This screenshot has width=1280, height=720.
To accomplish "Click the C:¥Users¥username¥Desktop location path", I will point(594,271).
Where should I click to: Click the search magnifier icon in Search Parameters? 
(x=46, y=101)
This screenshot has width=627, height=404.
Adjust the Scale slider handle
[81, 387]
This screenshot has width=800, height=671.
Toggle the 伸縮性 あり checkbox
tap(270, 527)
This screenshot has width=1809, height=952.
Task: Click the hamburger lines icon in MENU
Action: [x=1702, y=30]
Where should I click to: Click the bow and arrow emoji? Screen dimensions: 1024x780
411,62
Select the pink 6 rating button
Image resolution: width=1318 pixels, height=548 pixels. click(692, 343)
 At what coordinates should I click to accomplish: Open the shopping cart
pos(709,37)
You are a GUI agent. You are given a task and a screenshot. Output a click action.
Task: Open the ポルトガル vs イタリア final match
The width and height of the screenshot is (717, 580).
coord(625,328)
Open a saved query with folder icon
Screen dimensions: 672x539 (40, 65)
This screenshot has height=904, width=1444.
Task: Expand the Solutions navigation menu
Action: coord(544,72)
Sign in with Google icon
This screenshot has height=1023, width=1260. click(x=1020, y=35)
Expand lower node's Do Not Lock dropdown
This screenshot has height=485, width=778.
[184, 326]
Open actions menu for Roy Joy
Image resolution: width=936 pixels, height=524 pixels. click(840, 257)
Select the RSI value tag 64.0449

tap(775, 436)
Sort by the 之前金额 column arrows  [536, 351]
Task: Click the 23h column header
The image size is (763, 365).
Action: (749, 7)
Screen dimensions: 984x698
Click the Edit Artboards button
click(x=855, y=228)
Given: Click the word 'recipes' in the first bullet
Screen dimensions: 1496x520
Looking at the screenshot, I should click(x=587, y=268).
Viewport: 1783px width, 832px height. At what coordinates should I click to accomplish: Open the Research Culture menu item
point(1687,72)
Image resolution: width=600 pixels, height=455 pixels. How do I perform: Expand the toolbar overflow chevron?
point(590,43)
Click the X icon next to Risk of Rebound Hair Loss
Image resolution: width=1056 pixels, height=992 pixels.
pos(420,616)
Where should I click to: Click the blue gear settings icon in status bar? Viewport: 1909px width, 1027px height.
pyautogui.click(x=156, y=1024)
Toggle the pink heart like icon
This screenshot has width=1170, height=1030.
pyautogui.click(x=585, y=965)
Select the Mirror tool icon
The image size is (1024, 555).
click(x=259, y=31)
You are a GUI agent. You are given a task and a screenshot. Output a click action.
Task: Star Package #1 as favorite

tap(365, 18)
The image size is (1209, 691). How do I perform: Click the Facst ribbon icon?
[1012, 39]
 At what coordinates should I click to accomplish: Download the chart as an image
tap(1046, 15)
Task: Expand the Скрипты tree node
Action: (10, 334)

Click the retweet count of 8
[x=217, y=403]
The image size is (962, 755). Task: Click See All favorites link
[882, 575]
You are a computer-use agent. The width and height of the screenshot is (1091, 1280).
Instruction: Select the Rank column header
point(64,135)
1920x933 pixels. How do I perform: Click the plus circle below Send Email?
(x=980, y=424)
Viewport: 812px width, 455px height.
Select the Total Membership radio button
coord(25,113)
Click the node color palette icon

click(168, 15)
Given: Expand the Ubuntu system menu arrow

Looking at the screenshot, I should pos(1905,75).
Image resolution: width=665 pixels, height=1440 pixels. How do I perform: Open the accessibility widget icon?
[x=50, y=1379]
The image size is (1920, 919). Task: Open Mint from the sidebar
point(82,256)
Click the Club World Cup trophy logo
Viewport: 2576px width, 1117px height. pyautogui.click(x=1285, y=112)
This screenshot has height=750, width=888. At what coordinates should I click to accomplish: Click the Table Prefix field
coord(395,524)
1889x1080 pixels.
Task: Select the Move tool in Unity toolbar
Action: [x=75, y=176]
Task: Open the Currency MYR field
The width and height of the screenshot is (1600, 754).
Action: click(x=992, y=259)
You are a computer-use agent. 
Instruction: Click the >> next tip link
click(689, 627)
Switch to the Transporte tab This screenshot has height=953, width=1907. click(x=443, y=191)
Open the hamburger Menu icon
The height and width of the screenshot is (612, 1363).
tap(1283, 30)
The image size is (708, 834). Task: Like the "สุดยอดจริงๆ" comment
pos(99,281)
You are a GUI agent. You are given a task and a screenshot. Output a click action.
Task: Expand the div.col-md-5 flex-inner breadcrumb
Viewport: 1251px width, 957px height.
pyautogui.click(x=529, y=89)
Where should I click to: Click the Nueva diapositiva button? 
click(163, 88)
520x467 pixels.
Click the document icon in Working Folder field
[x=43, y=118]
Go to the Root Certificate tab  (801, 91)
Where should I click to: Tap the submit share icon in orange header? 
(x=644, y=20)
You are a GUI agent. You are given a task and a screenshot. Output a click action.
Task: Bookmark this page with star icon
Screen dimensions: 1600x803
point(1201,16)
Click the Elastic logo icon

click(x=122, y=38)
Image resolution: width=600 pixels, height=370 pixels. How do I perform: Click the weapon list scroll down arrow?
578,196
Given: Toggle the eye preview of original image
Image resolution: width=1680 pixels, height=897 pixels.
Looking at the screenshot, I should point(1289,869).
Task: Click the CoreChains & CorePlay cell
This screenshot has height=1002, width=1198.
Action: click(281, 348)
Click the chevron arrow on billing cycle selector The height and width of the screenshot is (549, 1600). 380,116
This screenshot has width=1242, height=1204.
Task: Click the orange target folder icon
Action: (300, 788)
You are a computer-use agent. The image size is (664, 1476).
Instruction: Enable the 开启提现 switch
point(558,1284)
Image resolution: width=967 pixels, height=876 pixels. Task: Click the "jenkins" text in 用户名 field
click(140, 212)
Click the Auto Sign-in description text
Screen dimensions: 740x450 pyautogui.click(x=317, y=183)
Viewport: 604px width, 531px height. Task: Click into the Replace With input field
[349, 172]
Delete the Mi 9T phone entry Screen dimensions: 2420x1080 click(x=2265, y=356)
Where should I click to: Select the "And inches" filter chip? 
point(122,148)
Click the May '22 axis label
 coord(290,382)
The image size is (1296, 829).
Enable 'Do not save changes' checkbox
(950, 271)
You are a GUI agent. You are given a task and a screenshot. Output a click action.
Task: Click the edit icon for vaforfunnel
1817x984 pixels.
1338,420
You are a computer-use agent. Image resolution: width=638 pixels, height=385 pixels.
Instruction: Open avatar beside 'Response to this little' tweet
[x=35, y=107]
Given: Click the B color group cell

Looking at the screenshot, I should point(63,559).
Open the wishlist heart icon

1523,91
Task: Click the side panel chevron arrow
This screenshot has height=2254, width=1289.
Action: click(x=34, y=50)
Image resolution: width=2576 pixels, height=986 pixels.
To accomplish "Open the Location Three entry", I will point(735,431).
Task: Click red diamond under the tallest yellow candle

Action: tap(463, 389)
= = = =
[PROBLEM TO SOLVE]
Read through the entries above, and wherever a line holds the string "entry", copy it.

[SOLUTION TO THIS EXERCISE]
Delete the Mi 9T phone entry Screen dimensions: 2420x1080 click(x=2265, y=356)
To accomplish "Open the Location Three entry", I will point(735,431).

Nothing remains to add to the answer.